The Citizens of the United States of America have a right to applaud themselves for having given to mankind examples of an enlarged and liberal policy: a policy worthy of imitation. All possess alike lib
erty of conscience and immunities of citizenship. It is now no more that toleration is spoken of, as if it was by the indulgence of one class of people, that another enjoyed the exercise of their inherent national gifts. For happily the Government of the United States, which gives to bigotry no sanction, to persecution no assistance requires only that they who live under its protection should demean themselves as good citizens, in giving it on all occasions their effectual support.

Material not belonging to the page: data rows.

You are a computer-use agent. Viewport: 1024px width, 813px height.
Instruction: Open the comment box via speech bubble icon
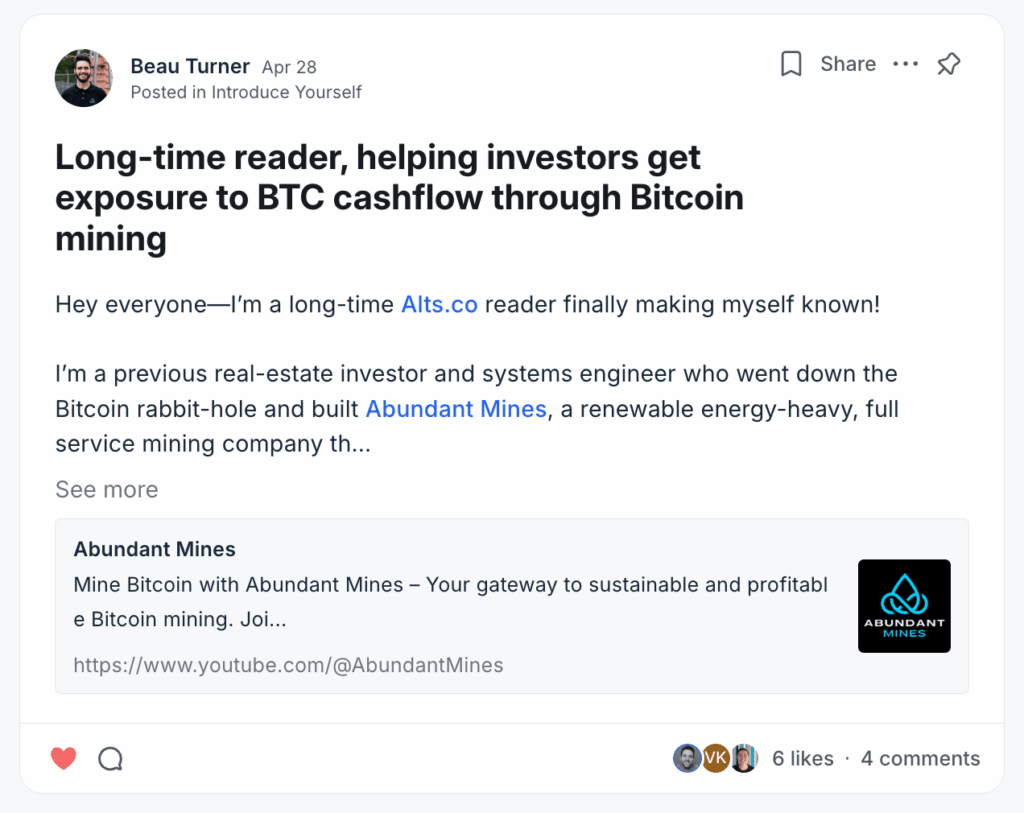pyautogui.click(x=110, y=758)
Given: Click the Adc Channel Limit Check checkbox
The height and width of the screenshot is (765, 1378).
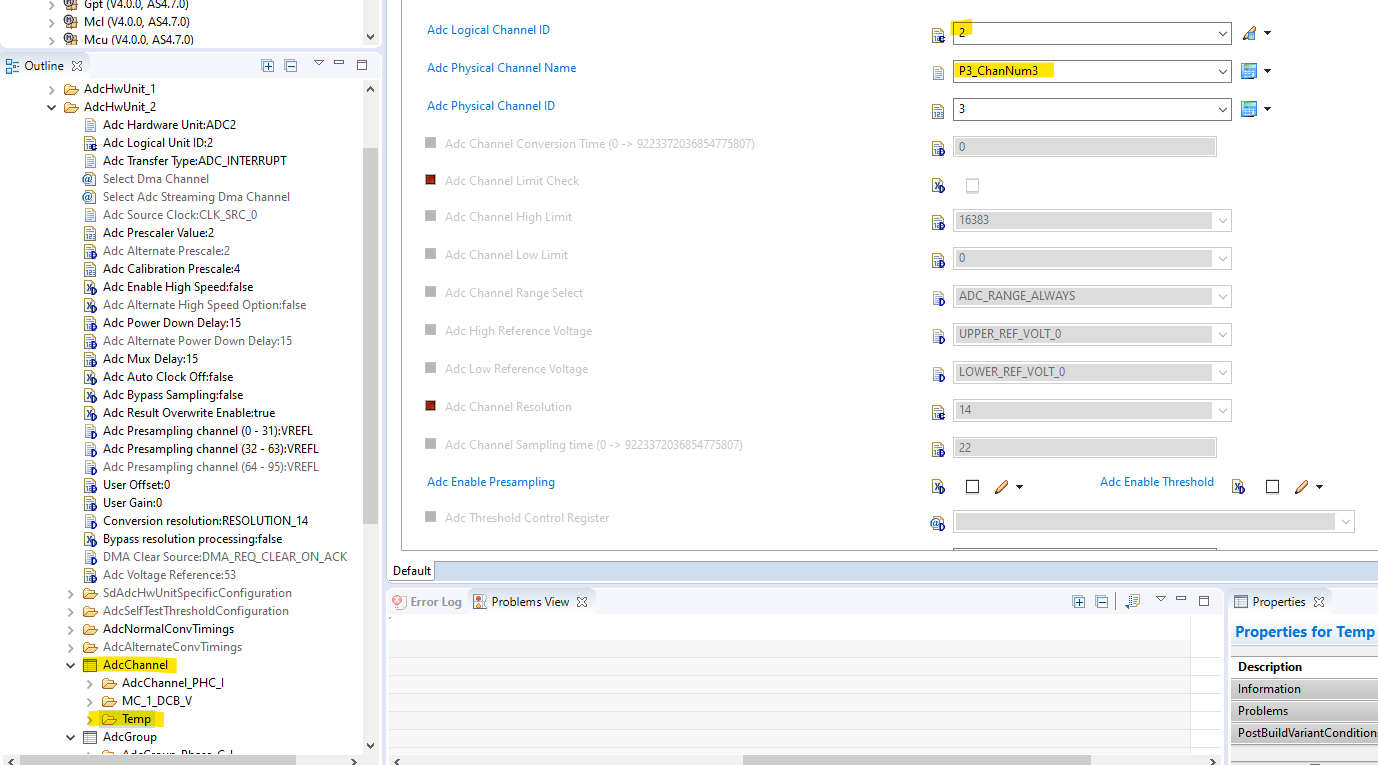Looking at the screenshot, I should click(972, 185).
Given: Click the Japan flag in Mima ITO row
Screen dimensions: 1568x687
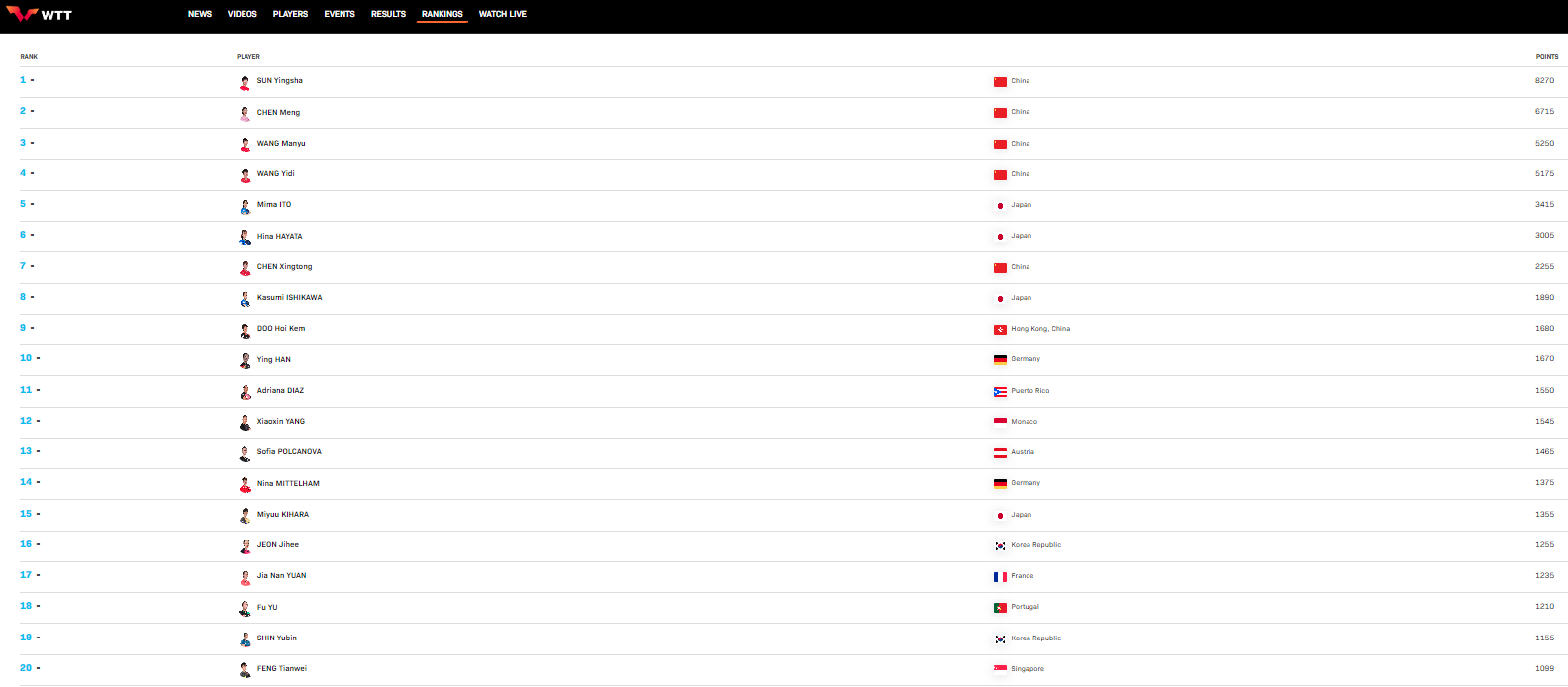Looking at the screenshot, I should pos(1000,205).
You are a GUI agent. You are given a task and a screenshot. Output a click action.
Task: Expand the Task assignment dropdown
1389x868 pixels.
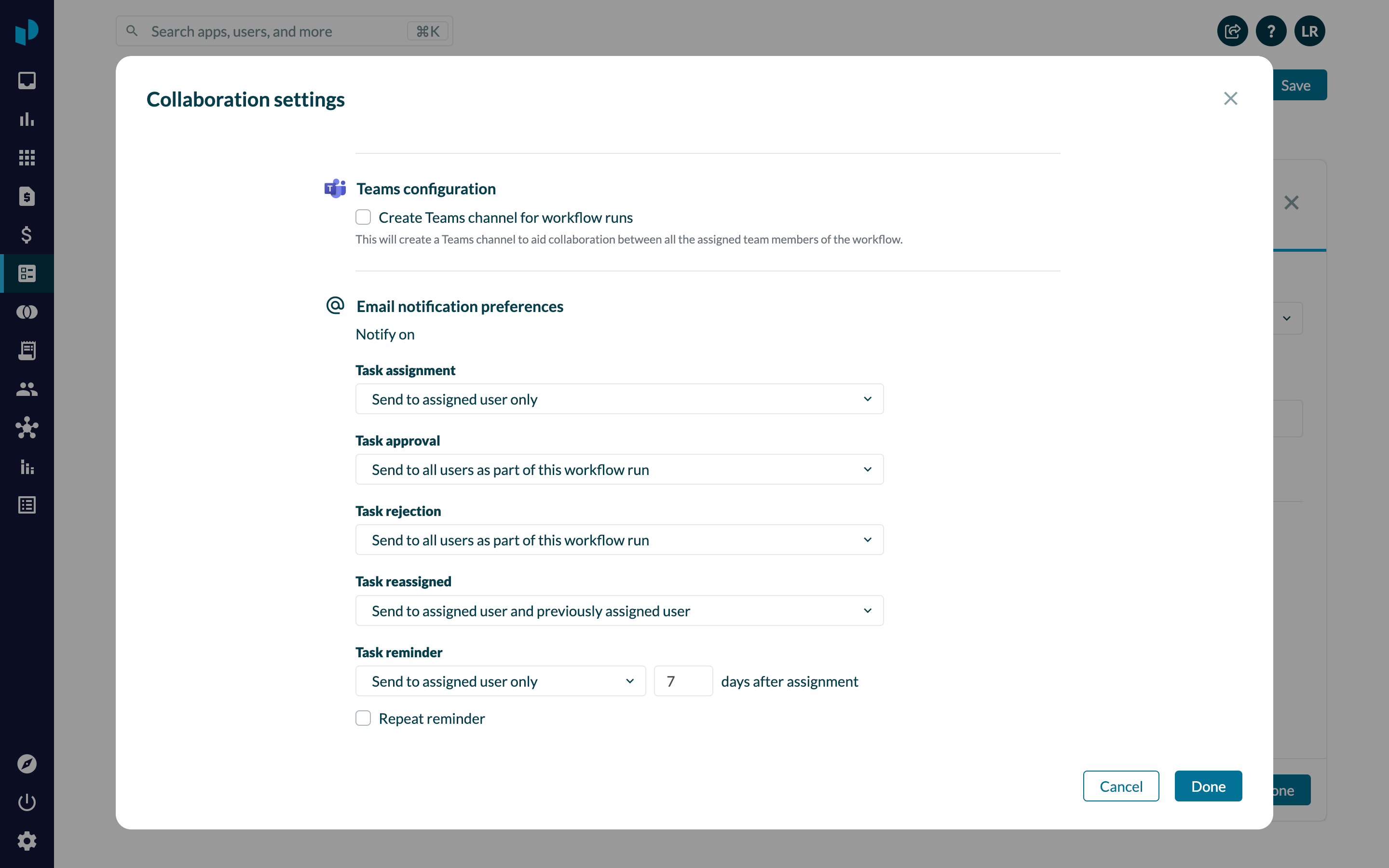[x=619, y=399]
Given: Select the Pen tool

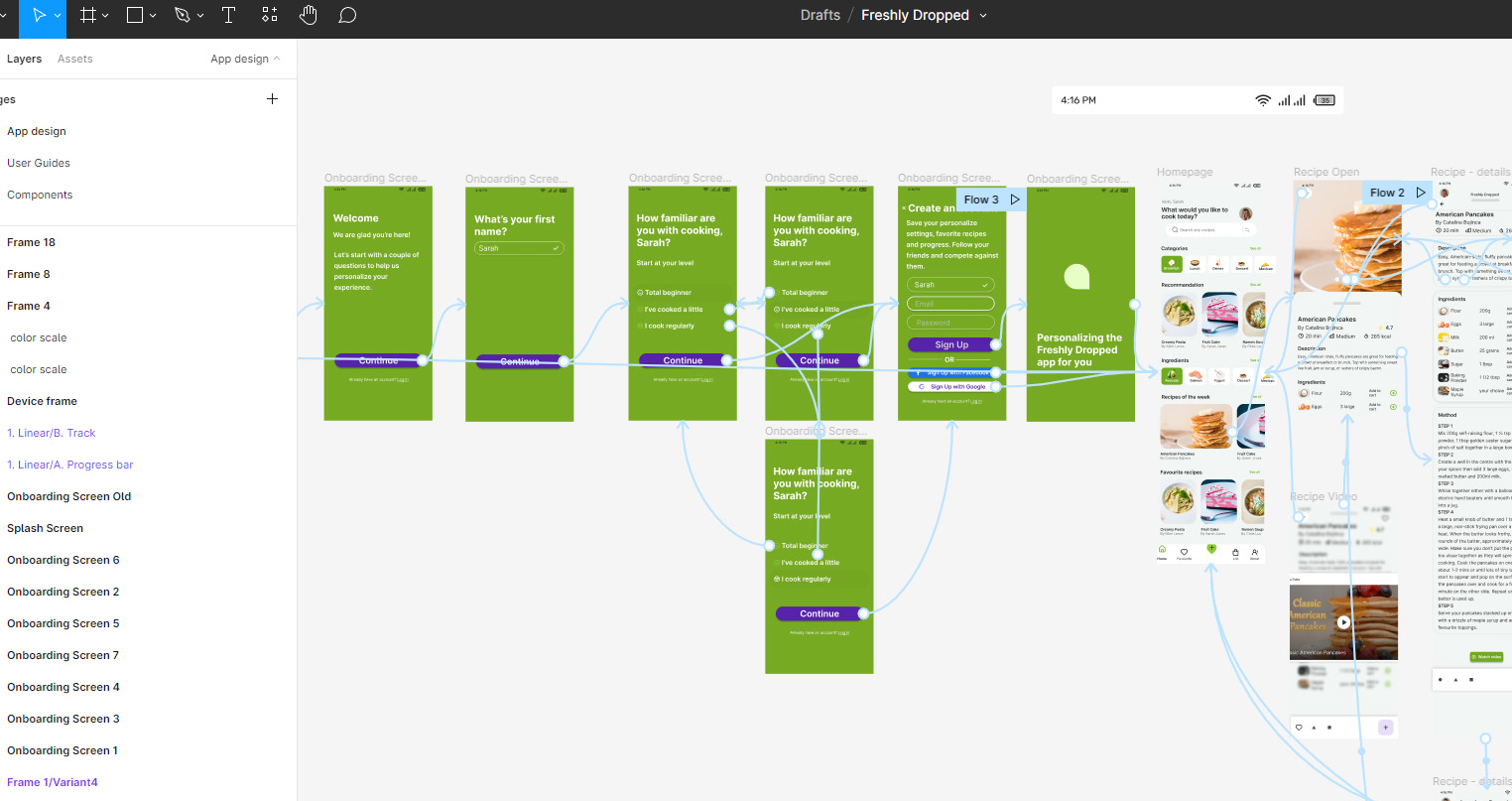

It would be inconsistent with the frankness of my character not to avow that I am pleased with your favorable opinion of my Administration, and fervent wishes for my felicity. May the children of the Stock of Abraham, who dwell in this land, continue to merit and enjoy the good will of the other Inhabitants; while every one shall sit in safety under his own vine and fig tree, and there shall be none to make him afraid. May the father of all mercies scatter light and not darkness in our paths, and make us all in our several vocations useful here, and in his own due time and way everlastingly happy.
G. Washington
“That was Emma’s heritage, and she took it seriously. I remember the first time she visited here, as a girl of seventeen. She was never the same. And if that weren’t enough …”
Julia walked up three short steps to the bima, the lectern overlooking the congregation, and pointed to a square piece of carpeting.
“Miss Bly, do you mind lifting that?”
Nellie bent down and found a seam in the carpeting. She lifted the cloth and saw the handle to a door in the floor.
“Open it, if you would,” said Julia.
Nellie lifted the door and saw a large room paneled with wood and benches.
“This was used by Patriots fighting the British and then by runaway slaves before the Emancipation. Congregants would hide them here, and if the authorities ever came by, there were tunnels that led to escape. Emma treated it as a calling. Her poems switched from odes to love and life to the plight of her people, the plights of all peoples. Oh, her family did not like that, but no matter. Eventually came the boycott with Hilton and the Stewart Department store and then her work with the immigrants.”